Sezgi, içinde, yaratıcı yeniliğin itkisini taşır.
Bütün
bunlara inanmamız içirt Lamarck’ınkini andıran birtakım ipe sapa gelmez
biyoloji kırıntılarından başka nedenlerin ortaya konulduğu sanılmamalıdır.
Bergson’a olsa olsa bir ozan gözüyle bakılabilir. Salt zekâya bağlı olabilecek
her şeyden kaçınır çünkü o.
Prof.
Alexander’in, Bergson’un felsefesini bütünüyle kabul etmiş olduğunu söylemek
istemiyorum. Birbirlerinden bağımsız olarak geliştirmiş olmalarına karşın,
görüşleri arasında büyük benzerlikler vardır yalnızca. Bergson ve Prof.

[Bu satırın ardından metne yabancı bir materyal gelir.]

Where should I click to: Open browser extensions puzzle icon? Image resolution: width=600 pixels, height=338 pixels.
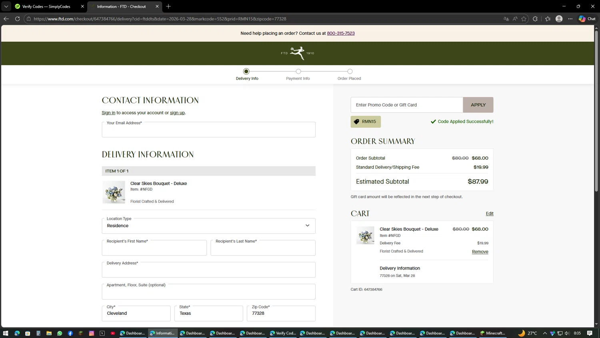coord(535,19)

Alexander, gerek zamanın önemini vurgulamaları, gerekse evrimin akışı içinde
önceden kestirilemeyecek yeniliklerin ortaya çıkabileceğine inanmaları
bakımından birleşmektedirler.
Birçok
güçlüklerin, evrimle ilişkili «ortaya çıkış» felsefesini yetersiz kıldığını
söylemeliyim. Bu güçlüklerin en önemlisi, belki de, bir yandan gerekircilikten
kurtulmak için, önceden kestirmeyi (prediction) olanaksız kılarken, öte yandan
da, Tanrı’nın gelecekteki varlığını önceden kestirmeye kalkışmasıdır. Bu
görüşte olanlar, tıpkı Bergson’un görmek isteyen ama görmenin ne demek olduğunu
bilmeyen midyesine benzemektedirler. Prof. Alexander, bazı yaşam deneylerimizde
‘tanrısallığın belli belirsiz bilincinde olacağımızı öne sürmekte ve bu
durumumuzu «numenal» bir durum olarak adlandırmaktadır. Bu tür yaşam
deneylerini niteleyen duygu ise, ona göre, «bizi korkuyla sarsabilecek ya da
umutsuzluğumuzda bize destek olabilecek esrarlı bir güçtür; ama bu dış gözlem
yoluyla bilebileceğimiz şeylerden başka bir şeydir». Prof. Alexander, bu
duygunun varlığını ya da kuramının gerektirdiği gibi, zihinsel gelişmenin onu
yaşamda daha önemli bir öğe kıldığını kanıtlayacak hiçbir gerekçe
göstermemektedir. Antropoloji bilginlerinin söylediklerinden bunun tam tersini
çıkarımsamak olanaklıdır: İnsandışı dost ya da düşman bir gizli gücün varlığı
yolundaki inanç, uygar toplumlardan çok, ilkel toplumlar için büyük önem taşır.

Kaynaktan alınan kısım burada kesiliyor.